My Path to Google: Frances Johnson, Site Reliability Engineer (SRE)

Welcome to the latest installment of our blog series “My Path to Google.” These are real stories from Googlers, interns, and alumni highlighting how they got to Google, what their roles are like, and even some tips on how to prepare for interviews.


Today’s post is all about Frances Johnson. Read on!

Frances standing in front of a large statue of the maps icon next to a street view car.

Can you tell us a bit about yourself?

I grew up in Adelaide, South Australia, and studied at the University of Adelaide. Originally I enrolled in a bachelor of mechatronic engineering program, but after doing an introductory programming course, I added computer science to make it a double degree.

A year before I graduated I did an internship at Google, and it was amazing. I managed to get a full-time offer, so I moved permanently to Sydney after finishing my degrees.

I like playing Pokémon, Tetris, and board games, as well as watching and reading sci-fi, fantasy, and crime dramas. I also enjoy making things, including chainmail (the metal kind, not the email kind). About a year and a half ago, I took up rock climbing to fill my exercise needs.

What’s your role at Google?
I'm a Site Reliability Engineer (SRE). For the last three years I was on the Geo SRE team, which includes a lot of different services (customer-facing like Maps, Earth, and Streetview, and backends which do things such as calculate directions and maintain all the data we have about the world). Specifically I focused on the servers behind desktop and mobile Maps, and the third-party Maps APIs.

One of my coolest projects I worked on was helping to launch the Lite mode of Maps. I've also gotten to work closely with the SRE team for Google Search and make sure our products and features work well together.

Recently I've joined the Spanner SRE team and am really excited to learn about how global-scale storage systems work.

What inspires you to come in every day?
My coworkers. I'm excited to work with so many amazingly smart, dedicated, interesting, and caring people. It's great to see what we can all solve and create together.

Can you tell us about your decision to enter the process?
I never really thought I'd be able to get a job at Google—I didn't even think I'd get an internship. Some uni friends of mine interned the previous summer and convinced me to apply. My internship happened to be with an SRE team, and it was such a great experience that I asked if I could apply for SRE full-time.

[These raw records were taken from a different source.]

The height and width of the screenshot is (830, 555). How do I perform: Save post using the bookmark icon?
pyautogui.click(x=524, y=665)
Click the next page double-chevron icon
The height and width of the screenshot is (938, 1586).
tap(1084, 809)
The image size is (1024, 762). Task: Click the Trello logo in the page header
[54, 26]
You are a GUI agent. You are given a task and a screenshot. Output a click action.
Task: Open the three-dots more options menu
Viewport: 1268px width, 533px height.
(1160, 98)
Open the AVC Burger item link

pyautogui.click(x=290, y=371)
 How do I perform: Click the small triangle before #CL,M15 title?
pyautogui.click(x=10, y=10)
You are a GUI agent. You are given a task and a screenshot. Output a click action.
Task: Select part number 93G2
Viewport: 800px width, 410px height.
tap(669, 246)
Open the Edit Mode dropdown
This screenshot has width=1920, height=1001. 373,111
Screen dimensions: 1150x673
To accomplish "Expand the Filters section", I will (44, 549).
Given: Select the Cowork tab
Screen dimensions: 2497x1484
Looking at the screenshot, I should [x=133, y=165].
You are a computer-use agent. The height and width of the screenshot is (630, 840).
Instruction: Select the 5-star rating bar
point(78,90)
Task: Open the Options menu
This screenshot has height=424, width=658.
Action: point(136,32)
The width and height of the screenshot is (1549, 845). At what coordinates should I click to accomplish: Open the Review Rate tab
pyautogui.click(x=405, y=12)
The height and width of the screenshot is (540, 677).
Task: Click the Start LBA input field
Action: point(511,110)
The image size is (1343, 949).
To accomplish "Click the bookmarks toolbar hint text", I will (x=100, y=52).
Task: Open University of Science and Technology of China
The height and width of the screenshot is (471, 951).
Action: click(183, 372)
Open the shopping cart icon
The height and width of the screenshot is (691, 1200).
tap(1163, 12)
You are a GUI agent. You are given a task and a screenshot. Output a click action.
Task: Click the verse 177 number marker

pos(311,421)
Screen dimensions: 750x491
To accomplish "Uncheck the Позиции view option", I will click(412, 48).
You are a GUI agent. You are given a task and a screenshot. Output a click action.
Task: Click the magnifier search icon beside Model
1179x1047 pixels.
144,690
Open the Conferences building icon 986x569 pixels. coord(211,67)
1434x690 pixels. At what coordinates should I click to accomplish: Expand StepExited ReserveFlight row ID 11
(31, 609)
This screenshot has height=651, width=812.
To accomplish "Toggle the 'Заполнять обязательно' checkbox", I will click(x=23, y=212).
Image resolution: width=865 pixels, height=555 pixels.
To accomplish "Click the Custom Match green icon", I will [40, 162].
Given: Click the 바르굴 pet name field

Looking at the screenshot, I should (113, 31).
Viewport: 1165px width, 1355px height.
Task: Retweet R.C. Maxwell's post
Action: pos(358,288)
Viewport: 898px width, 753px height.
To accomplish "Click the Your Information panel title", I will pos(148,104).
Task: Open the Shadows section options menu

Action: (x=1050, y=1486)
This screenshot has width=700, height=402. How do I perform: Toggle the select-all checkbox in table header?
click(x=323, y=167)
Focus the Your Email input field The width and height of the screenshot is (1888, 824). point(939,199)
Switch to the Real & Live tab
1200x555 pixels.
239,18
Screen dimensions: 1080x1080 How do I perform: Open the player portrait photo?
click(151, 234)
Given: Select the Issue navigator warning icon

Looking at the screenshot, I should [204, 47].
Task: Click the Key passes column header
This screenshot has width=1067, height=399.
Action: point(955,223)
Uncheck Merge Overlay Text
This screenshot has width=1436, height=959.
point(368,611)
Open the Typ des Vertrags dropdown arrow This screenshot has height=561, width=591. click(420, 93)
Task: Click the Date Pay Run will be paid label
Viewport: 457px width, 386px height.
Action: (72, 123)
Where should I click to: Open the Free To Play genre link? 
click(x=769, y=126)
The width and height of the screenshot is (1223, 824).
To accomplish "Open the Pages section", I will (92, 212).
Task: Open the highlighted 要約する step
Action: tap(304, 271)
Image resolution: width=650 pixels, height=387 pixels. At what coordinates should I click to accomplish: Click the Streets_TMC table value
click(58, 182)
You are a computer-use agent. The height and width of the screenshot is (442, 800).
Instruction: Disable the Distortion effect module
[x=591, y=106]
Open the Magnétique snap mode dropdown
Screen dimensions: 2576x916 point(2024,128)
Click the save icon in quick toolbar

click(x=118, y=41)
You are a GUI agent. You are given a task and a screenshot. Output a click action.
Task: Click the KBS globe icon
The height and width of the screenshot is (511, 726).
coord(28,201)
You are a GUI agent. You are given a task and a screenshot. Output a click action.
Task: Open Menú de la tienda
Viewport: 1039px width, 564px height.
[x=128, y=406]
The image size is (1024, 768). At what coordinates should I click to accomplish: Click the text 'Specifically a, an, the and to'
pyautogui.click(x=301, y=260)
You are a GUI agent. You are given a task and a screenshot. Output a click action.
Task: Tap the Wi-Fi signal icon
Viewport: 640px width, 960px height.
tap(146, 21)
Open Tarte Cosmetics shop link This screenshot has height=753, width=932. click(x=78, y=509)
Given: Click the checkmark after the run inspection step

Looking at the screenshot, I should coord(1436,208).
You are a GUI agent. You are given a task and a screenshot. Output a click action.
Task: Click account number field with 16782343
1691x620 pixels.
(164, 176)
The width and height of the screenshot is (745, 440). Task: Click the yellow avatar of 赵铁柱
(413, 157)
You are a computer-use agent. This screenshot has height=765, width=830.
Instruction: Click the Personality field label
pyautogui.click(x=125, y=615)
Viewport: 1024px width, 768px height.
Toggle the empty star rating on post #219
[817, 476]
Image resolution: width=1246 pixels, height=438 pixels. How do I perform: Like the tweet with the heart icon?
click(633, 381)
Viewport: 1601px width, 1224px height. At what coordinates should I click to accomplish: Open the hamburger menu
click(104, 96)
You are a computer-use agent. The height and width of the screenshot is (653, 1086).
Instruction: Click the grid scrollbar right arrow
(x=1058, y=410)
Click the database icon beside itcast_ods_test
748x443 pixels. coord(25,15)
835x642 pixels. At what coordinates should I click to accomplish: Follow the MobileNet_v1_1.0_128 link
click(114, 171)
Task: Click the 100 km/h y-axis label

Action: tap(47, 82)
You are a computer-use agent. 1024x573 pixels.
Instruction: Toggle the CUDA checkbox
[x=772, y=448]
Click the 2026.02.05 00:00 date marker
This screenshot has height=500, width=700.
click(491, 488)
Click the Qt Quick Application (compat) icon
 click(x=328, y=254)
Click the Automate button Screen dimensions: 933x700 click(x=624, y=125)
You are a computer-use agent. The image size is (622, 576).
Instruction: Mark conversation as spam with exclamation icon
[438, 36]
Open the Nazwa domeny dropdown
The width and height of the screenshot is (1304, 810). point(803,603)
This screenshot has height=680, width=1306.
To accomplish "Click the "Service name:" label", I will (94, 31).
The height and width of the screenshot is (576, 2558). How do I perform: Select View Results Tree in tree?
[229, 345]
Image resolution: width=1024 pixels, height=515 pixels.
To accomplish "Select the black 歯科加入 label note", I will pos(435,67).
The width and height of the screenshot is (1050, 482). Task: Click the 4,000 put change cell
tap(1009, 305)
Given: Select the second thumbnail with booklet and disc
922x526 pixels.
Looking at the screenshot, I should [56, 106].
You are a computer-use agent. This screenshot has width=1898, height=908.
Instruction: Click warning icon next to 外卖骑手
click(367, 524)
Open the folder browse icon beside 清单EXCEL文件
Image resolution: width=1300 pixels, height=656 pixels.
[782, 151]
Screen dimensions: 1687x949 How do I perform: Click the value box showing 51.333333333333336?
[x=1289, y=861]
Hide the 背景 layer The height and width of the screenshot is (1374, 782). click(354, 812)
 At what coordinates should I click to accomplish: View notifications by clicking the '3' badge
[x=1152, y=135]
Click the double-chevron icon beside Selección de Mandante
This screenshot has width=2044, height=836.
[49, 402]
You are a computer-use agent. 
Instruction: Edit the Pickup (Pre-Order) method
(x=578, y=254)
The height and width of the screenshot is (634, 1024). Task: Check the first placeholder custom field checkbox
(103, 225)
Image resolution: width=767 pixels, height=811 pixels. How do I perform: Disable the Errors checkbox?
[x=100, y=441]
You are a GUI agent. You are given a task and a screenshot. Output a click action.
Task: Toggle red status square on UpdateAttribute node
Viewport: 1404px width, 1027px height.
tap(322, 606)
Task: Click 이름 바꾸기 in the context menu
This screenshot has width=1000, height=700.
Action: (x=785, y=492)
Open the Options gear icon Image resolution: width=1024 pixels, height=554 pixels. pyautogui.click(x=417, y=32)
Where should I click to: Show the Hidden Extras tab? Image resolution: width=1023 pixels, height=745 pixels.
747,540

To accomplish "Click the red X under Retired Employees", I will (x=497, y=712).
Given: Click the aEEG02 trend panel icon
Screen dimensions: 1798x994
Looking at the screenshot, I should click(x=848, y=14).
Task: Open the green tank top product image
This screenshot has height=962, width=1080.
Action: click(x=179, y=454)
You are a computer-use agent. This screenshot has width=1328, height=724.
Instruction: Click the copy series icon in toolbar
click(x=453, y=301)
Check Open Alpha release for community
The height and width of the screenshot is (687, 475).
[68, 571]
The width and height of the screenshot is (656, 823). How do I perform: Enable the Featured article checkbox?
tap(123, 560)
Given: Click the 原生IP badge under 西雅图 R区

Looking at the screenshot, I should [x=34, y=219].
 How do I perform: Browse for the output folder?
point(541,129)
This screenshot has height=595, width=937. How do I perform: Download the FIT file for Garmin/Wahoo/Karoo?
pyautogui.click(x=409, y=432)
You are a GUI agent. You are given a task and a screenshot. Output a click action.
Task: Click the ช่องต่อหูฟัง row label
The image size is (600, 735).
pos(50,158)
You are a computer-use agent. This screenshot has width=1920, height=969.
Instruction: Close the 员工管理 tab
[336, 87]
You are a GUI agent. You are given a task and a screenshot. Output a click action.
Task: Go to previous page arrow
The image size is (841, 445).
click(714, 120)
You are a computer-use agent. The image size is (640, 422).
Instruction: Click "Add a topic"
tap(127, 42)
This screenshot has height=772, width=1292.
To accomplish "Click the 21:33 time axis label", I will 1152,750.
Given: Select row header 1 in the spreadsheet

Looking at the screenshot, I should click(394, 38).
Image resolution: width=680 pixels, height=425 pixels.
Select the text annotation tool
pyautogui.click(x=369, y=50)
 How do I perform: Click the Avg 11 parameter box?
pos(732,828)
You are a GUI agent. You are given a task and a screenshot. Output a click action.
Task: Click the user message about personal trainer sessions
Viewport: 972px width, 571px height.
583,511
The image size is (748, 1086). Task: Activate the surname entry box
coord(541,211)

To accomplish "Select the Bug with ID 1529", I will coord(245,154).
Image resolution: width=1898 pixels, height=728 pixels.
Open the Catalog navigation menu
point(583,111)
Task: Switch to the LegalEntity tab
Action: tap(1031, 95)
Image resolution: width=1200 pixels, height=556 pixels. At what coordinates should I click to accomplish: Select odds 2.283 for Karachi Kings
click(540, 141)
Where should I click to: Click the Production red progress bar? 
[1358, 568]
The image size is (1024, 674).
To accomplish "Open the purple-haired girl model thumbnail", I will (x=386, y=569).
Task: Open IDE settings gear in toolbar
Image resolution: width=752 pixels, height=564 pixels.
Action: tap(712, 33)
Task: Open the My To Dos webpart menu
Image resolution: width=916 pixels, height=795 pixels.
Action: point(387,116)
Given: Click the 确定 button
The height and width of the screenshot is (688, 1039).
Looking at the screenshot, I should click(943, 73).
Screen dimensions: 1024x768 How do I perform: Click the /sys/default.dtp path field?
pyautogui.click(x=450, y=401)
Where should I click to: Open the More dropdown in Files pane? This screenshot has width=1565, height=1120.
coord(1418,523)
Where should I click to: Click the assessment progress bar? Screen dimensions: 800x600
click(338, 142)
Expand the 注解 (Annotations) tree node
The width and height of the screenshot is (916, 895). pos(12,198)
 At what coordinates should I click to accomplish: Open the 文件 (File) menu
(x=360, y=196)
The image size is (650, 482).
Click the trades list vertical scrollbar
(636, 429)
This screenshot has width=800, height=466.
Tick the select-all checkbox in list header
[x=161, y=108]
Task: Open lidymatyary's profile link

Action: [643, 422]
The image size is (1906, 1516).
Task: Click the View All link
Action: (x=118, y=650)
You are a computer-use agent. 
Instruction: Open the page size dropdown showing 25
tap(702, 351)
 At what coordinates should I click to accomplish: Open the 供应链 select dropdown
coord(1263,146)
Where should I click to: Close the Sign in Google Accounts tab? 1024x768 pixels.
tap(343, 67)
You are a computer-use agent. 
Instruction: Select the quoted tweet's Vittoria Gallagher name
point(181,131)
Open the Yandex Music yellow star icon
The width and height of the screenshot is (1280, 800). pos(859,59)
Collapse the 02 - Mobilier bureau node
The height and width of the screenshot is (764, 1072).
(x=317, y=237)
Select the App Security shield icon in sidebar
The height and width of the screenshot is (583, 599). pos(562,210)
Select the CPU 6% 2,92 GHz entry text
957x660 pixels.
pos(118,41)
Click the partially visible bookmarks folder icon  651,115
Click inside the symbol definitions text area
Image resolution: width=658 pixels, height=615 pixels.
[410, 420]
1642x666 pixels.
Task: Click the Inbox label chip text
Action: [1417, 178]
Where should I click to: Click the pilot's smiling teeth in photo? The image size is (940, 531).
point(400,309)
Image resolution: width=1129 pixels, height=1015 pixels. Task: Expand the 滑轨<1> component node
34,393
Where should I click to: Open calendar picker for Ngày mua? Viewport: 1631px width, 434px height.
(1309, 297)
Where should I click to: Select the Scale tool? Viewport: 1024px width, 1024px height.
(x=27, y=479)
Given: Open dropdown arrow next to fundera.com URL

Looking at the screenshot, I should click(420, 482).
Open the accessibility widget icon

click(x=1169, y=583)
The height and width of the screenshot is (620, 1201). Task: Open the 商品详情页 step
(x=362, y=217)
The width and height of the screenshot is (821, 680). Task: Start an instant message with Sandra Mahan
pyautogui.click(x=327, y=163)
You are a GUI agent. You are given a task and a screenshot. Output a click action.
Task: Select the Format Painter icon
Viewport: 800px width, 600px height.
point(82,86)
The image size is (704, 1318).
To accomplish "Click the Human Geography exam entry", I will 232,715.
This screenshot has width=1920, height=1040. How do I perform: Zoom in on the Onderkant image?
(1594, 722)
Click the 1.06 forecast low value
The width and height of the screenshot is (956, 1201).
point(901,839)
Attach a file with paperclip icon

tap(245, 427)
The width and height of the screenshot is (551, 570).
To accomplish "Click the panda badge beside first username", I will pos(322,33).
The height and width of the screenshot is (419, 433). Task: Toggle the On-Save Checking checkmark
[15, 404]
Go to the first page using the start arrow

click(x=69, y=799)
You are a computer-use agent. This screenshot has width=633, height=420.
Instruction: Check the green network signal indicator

How did the recruitment process go for you?
I applied online for my internship. There was a slight delay in getting my interviews scheduled, but from there, it was mostly smooth. I remember anxiously waiting to hear about my application, but my recruiter had just gotten back from visiting family overseas. She called me right before going home for the weekend, so I wouldn't be left in suspense.

What do you wish you’d known when you started the process?
How you approach problems you don't immediately know how to solve is really important, much more so than remembering details you can just look up later, like syntax. At Google, problems that nobody has seen before happen every day. Oh, and I wish the SRE book existed back then!

Can you tell us about the resources you used to prepare for your interview or role?
Cracking the Coding Interview was a really useful book that I went through. I also did a lot of algorithm study (Algorithms Unplugged, Introduction to Algorithms, and Algorithms and Data Structures: The Basic Toolbox). But probably the most helpful thing was convincing my friends to mock interview me a lot.

Do you have any tips you’d like to share with aspiring Googlers?
Impostor syndrome is extremely real, especially at Google. It's easy to think you'll never make it through the interviews, but don't let it stop you from being confident and doing your best.